**Source document:**

※

I tested by sorting the same lists with 2, 4, 6, ... 1998 elements (tested on the PC, I might test on calc later just to get a feeling for the real timings). In the tests, I added significant overhead to the comparison, to make it similar to our use case.

Results were:

Fully random case:
Binary insertion: 2.01 sec
Shell sort: 2.12 sec
Quicksort: 1.83 sec

Reversed list:
Binary insertion: 0.56 sec
Shell sort: 1.67 sec
Quicksort: 2.28 sec

90% sorted, 10% random:
Binary insertion: 1.91 sec
Shell sort: 2.02 sec
Quicksort: 2.17 sec

So in the end, binary sort beats shell sort (point for Werner, good call there).
The fully random test is a best-case for quicksort, but it only outruns binary insertion by 10%. Binary insertion shines on fully reversed lists, and both shell sort and binary sort can beat quicksort with almost sorted or reversed lists.

So in the end, I think binary insertion is the method we'll use, since it's consistently fast, versus a quicksort that can fall down.

※

**Tasks to perform:**
- a) In the sorting test post, how long did shell sort take on the reversed list?
- b) Using the sorting test post, explain why binary insertion was picked as the method to use.
- c) Repeat the part of the sorting test post starting with "So in the end, binary" and going on through "or reversed lists.".

※

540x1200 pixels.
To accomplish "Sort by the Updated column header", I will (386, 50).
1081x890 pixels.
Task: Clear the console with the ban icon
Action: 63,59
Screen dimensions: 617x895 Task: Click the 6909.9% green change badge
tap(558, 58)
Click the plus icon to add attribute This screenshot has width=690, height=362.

※

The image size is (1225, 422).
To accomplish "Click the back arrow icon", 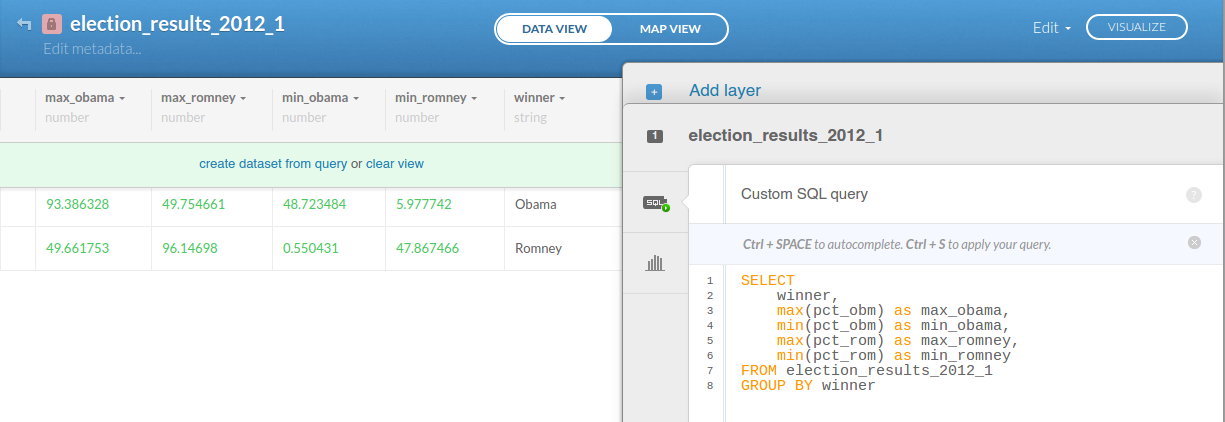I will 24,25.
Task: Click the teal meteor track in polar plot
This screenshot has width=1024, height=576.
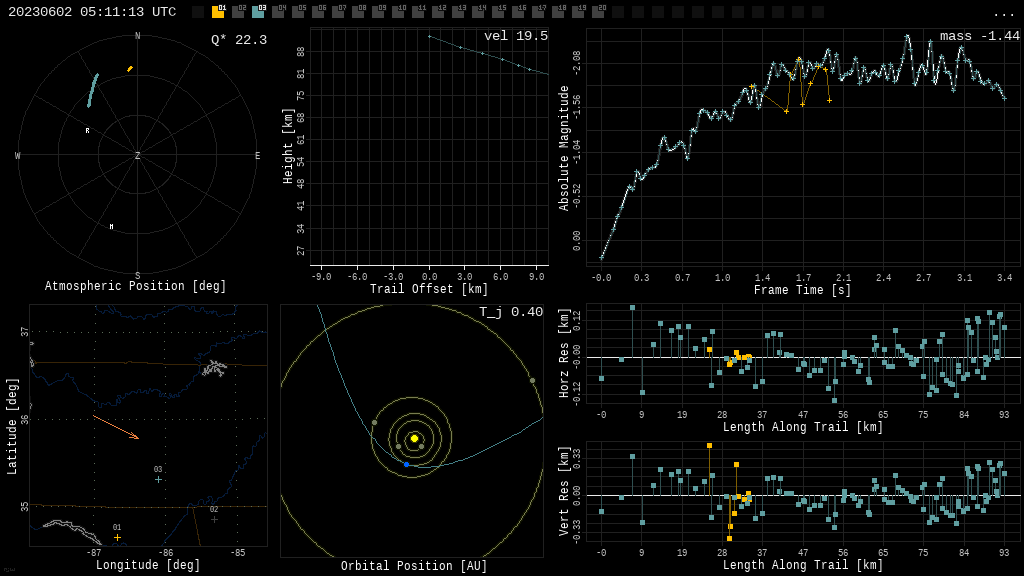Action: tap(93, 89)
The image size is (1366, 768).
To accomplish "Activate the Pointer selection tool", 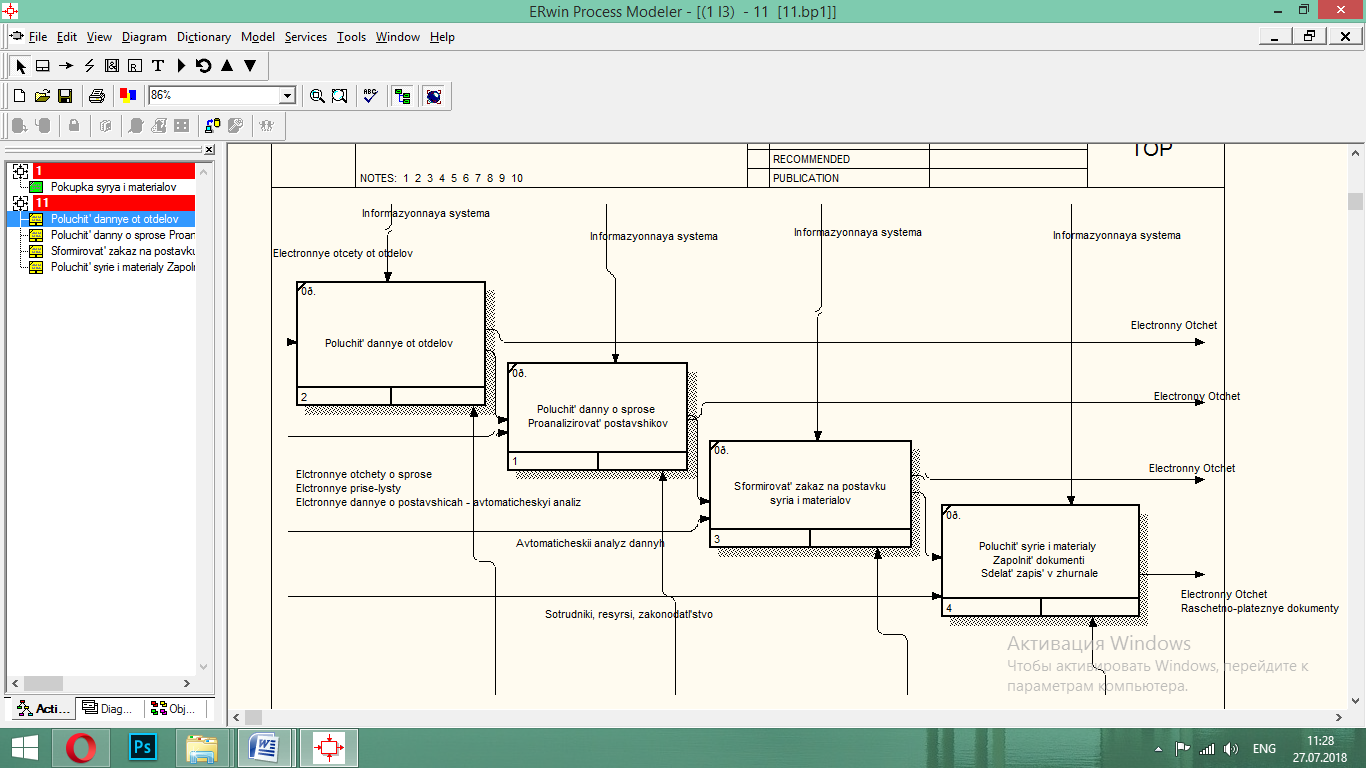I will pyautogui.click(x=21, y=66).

※

**Written answers:**
- a) 1.67 seconds.

- b) Binary insertion was picked because it stays fast in every test. Quicksort can fall down: it only beat binary insertion by 10% in its best case, the fully random list, and it was the slowest on the reversed and almost sorted lists.

- c)
So in the end, binary sort beats shell sort (point for Werner, good call there).
The fully random test is a best-case for quicksort, but it only outruns binary insertion by 10%. Binary insertion shines on fully reversed lists, and both shell sort and binary sort can beat quicksort with almost sorted or reversed lists.